Features ex members of Ampere.
Western Massachusetts isn’t exactly the first place that comes to mind when one thinks of alternative music, but the sleepy area boasts a surprising musical lineage as the birthplace of indie rock icons like Dinosaur Jr, to more recent headliners like Speedy Ortiz and Potty Mouth. Easthampton’s Kindling are part of this insular environment that seems to breed a special kind of ambitious individualism: a drive to make bold music that is at once massively appealing and uncompromisingly distinct. Now, with their sophomore full length, Hush, Kindling are poised to continue this tradition and make a particularly loud impression of their own.
Started as the recording project of Stephen Pierce and Gretchen Williams in 2014, Kindling evolved into a full-fledged band through a full-length and a prolific series of EPs that would hone their dreamy lo-fi beginnings into a muscular wall of sound. While much of Kindling’s work could be given the shoegaze tag, the band always hinted at something broader and more immediate amongst the fuzz. Now with Hush the band has achieved a unique blend of crushing guitars and undeniable melodies that is sure to appeal to not just shoegaze fans, but to anyone who has a taste for towering alternative rock.
To record Hush, the band teamed with engineer and longtime collaborator, Justin Pizzoferrato (The Pixies, Speedy Ortiz, The Hold Steady, Dinosaur Jr.) to track the album, and Josh Bonati (Slowdive, Wild Nothing, Sufjan Stevens) for mastering, and the two perfectly captured Kindling's impressive dynamic range. For a band whose sound is so firmly rooted in loud guitars, Kindling are experts at knowing when to pull back the volume, allowing for truly powerful dynamics in their music. Hush also finds Kindling experimenting with unexpected instrumentation, like subtle sitar layers and the Corgan-esque grandeur of mellotron (borrowed from J. Mascis and recorded at his home studio). Pierce and Williams use shades of hope and compassion to paint a striking picture of the grieving process, with their vocal interplay always providing an abundance of genuine hooks.

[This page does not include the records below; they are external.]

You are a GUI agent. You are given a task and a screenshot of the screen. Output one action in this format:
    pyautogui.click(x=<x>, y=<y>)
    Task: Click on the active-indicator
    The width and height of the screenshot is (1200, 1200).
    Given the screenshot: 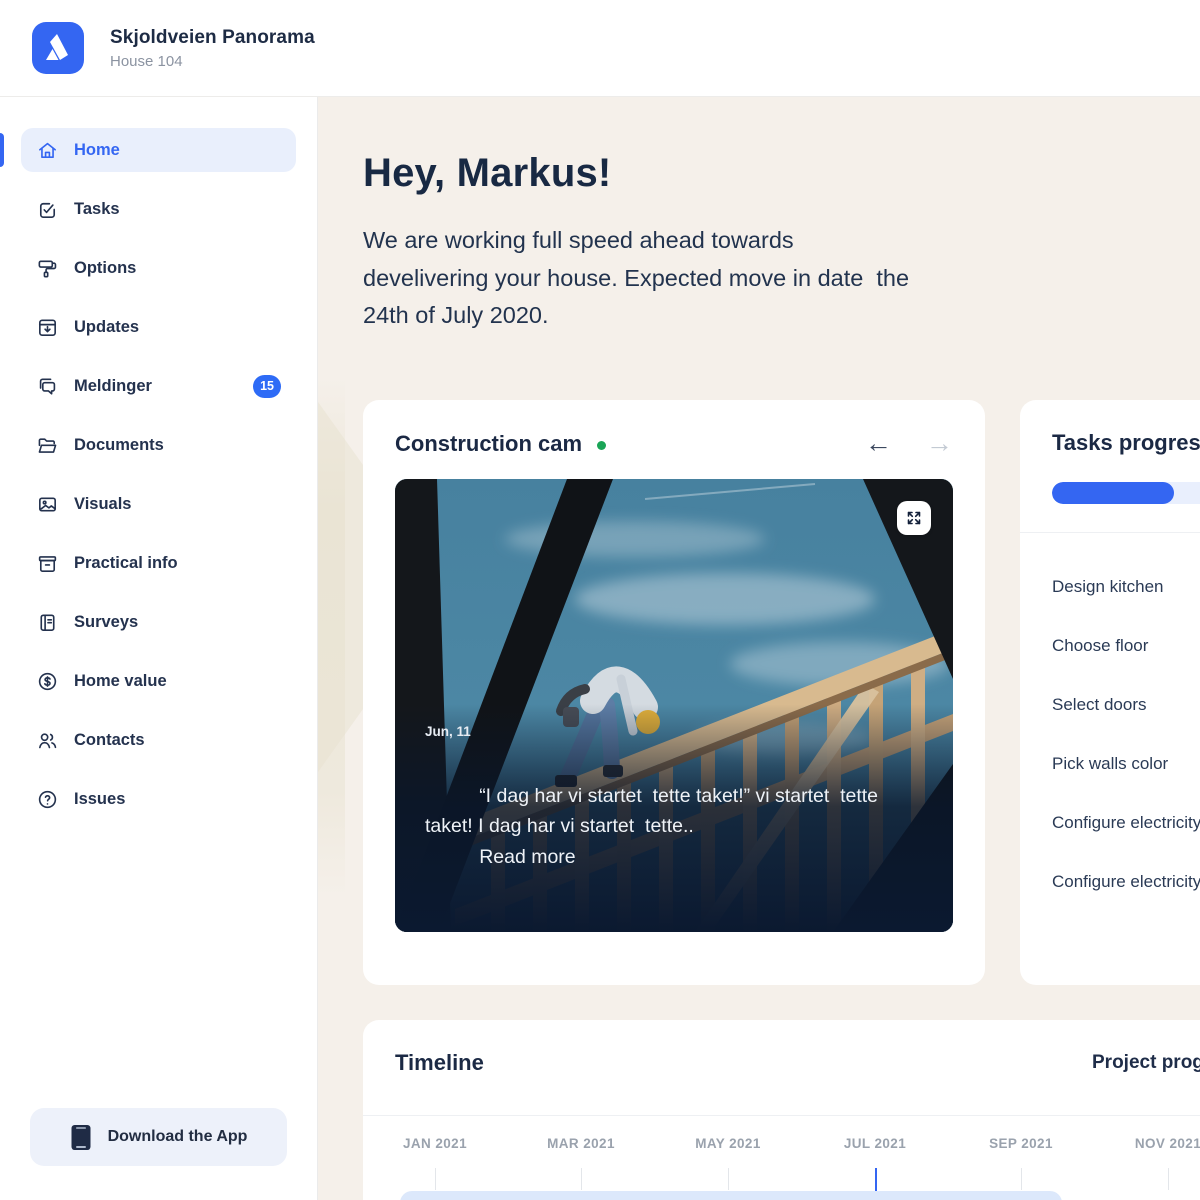 What is the action you would take?
    pyautogui.click(x=2, y=150)
    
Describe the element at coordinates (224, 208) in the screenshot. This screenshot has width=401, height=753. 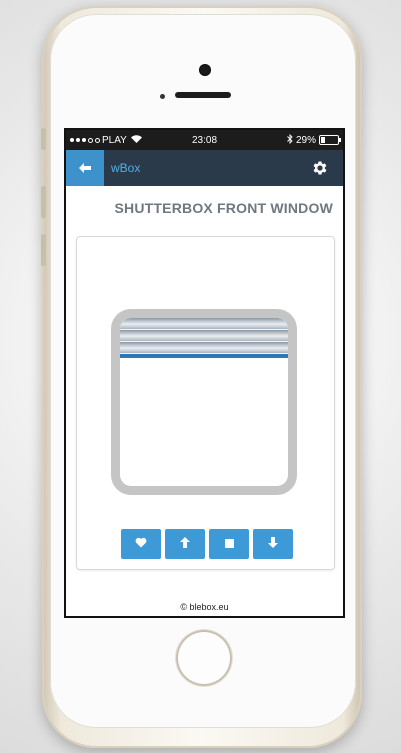
I see `device-title: SHUTTERBOX FRONT WINDOW` at that location.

Hush offers plenty of guitar rock touchstones: pieces of Kindling’s Western MA musical roots, their surface ‘90s influences, and even much harder to spot references in their enormous sound. But in the end it’s Kindling's attention to true song-craft above all else that sets them apart, and whether set to a squall of distortion or a wave of atmospherics, Hush has this in spades.